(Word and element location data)
<<<<

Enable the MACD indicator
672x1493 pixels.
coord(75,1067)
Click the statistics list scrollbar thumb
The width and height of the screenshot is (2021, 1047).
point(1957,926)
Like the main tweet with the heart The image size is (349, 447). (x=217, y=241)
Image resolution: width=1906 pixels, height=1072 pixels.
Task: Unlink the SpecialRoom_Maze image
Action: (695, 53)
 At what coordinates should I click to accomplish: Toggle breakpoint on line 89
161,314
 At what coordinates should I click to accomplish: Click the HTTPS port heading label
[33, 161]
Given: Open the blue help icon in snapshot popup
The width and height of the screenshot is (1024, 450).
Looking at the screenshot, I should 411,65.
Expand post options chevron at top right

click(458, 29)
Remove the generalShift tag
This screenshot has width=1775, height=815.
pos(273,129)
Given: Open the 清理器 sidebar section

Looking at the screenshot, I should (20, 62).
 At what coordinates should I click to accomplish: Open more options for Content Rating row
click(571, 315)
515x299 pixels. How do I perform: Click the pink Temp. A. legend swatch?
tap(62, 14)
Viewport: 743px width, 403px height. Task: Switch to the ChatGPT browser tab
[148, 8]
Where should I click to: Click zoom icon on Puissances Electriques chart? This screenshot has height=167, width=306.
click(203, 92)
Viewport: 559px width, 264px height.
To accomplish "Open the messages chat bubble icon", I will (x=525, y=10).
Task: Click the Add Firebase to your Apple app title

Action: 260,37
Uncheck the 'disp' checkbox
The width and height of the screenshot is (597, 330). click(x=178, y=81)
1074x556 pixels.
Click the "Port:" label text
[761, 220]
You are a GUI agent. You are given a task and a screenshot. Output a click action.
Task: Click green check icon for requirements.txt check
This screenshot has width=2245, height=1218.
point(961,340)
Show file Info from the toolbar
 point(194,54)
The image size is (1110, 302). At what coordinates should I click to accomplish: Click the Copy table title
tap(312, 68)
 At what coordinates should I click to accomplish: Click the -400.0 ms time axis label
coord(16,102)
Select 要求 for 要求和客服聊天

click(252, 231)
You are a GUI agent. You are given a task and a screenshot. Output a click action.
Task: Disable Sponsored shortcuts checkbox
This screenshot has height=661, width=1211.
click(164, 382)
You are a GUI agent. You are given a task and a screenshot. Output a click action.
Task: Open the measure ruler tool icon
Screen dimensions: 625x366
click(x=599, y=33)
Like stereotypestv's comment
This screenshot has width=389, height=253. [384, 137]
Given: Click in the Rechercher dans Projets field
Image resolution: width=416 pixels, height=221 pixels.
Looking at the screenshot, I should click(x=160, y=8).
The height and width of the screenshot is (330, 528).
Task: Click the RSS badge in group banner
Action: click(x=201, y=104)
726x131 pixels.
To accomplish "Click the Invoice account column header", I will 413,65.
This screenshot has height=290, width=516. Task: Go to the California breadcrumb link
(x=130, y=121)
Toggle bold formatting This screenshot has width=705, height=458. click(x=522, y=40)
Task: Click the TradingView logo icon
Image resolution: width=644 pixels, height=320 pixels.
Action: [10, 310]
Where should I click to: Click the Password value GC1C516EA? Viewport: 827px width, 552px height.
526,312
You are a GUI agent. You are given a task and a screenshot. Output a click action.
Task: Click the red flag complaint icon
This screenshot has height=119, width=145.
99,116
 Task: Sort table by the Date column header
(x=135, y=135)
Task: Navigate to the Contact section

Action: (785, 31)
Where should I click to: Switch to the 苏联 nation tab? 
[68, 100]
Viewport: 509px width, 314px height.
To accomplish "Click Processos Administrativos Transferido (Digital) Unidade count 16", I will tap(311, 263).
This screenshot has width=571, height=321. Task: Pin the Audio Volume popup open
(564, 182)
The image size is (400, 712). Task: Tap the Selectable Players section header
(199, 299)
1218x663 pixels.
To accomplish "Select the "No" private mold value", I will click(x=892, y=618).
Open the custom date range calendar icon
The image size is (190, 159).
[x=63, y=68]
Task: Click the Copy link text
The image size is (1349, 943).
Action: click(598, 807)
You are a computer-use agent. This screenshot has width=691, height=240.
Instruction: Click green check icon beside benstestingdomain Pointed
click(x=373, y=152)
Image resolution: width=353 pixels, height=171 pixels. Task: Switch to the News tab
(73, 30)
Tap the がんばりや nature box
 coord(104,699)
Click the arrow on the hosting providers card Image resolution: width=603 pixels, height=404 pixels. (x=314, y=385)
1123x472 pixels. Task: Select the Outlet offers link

>>>>

Directions for this task
Update the material above by changing each "Viewport" to "Display area" and leaving every other part of the lines as it is.

In response
Enable the MACD indicator
672x1493 pixels.
coord(75,1067)
Click the statistics list scrollbar thumb
The width and height of the screenshot is (2021, 1047).
point(1957,926)
Like the main tweet with the heart The image size is (349, 447). (x=217, y=241)
Image resolution: width=1906 pixels, height=1072 pixels.
Task: Unlink the SpecialRoom_Maze image
Action: (695, 53)
 At what coordinates should I click to accomplish: Toggle breakpoint on line 89
161,314
 At what coordinates should I click to accomplish: Click the HTTPS port heading label
[33, 161]
Given: Open the blue help icon in snapshot popup
The width and height of the screenshot is (1024, 450).
Looking at the screenshot, I should 411,65.
Expand post options chevron at top right

click(458, 29)
Remove the generalShift tag
This screenshot has width=1775, height=815.
pos(273,129)
Given: Open the 清理器 sidebar section

Looking at the screenshot, I should (20, 62).
 At what coordinates should I click to accomplish: Open more options for Content Rating row
click(571, 315)
515x299 pixels. How do I perform: Click the pink Temp. A. legend swatch?
tap(62, 14)
Display area: 743px width, 403px height. Task: Switch to the ChatGPT browser tab
[148, 8]
Where should I click to: Click zoom icon on Puissances Electriques chart? This screenshot has height=167, width=306.
click(203, 92)
Display area: 559px width, 264px height.
To accomplish "Open the messages chat bubble icon", I will (x=525, y=10).
Task: Click the Add Firebase to your Apple app title

Action: 260,37
Uncheck the 'disp' checkbox
The width and height of the screenshot is (597, 330). click(x=178, y=81)
1074x556 pixels.
Click the "Port:" label text
[761, 220]
You are a GUI agent. You are given a task and a screenshot. Output a click action.
Task: Click green check icon for requirements.txt check
This screenshot has width=2245, height=1218.
point(961,340)
Show file Info from the toolbar
 point(194,54)
The image size is (1110, 302). At what coordinates should I click to accomplish: Click the Copy table title
tap(312, 68)
 At what coordinates should I click to accomplish: Click the -400.0 ms time axis label
coord(16,102)
Select 要求 for 要求和客服聊天

click(252, 231)
You are a GUI agent. You are given a task and a screenshot. Output a click action.
Task: Disable Sponsored shortcuts checkbox
This screenshot has height=661, width=1211.
click(164, 382)
You are a GUI agent. You are given a task and a screenshot. Output a click action.
Task: Open the measure ruler tool icon
Screen dimensions: 625x366
click(x=599, y=33)
Like stereotypestv's comment
This screenshot has width=389, height=253. [384, 137]
Given: Click in the Rechercher dans Projets field
Image resolution: width=416 pixels, height=221 pixels.
Looking at the screenshot, I should click(x=160, y=8).
The height and width of the screenshot is (330, 528).
Task: Click the RSS badge in group banner
Action: click(x=201, y=104)
726x131 pixels.
To accomplish "Click the Invoice account column header", I will 413,65.
This screenshot has height=290, width=516. Task: Go to the California breadcrumb link
(x=130, y=121)
Toggle bold formatting This screenshot has width=705, height=458. click(x=522, y=40)
Task: Click the TradingView logo icon
Image resolution: width=644 pixels, height=320 pixels.
Action: [10, 310]
Where should I click to: Click the Password value GC1C516EA? Display area: 827px width, 552px height.
526,312
You are a GUI agent. You are given a task and a screenshot. Output a click action.
Task: Click the red flag complaint icon
This screenshot has height=119, width=145.
99,116
 Task: Sort table by the Date column header
(x=135, y=135)
Task: Navigate to the Contact section

Action: (785, 31)
Where should I click to: Switch to the 苏联 nation tab? 
[68, 100]
Display area: 509px width, 314px height.
To accomplish "Click Processos Administrativos Transferido (Digital) Unidade count 16", I will tap(311, 263).
This screenshot has width=571, height=321. Task: Pin the Audio Volume popup open
(564, 182)
The image size is (400, 712). Task: Tap the Selectable Players section header
(199, 299)
1218x663 pixels.
To accomplish "Select the "No" private mold value", I will click(x=892, y=618).
Open the custom date range calendar icon
The image size is (190, 159).
[x=63, y=68]
Task: Click the Copy link text
The image size is (1349, 943).
Action: click(598, 807)
You are a computer-use agent. This screenshot has width=691, height=240.
Instruction: Click green check icon beside benstestingdomain Pointed
click(x=373, y=152)
Image resolution: width=353 pixels, height=171 pixels. Task: Switch to the News tab
(73, 30)
Tap the がんばりや nature box
 coord(104,699)
Click the arrow on the hosting providers card Image resolution: width=603 pixels, height=404 pixels. (x=314, y=385)
1123x472 pixels. Task: Select the Outlet offers link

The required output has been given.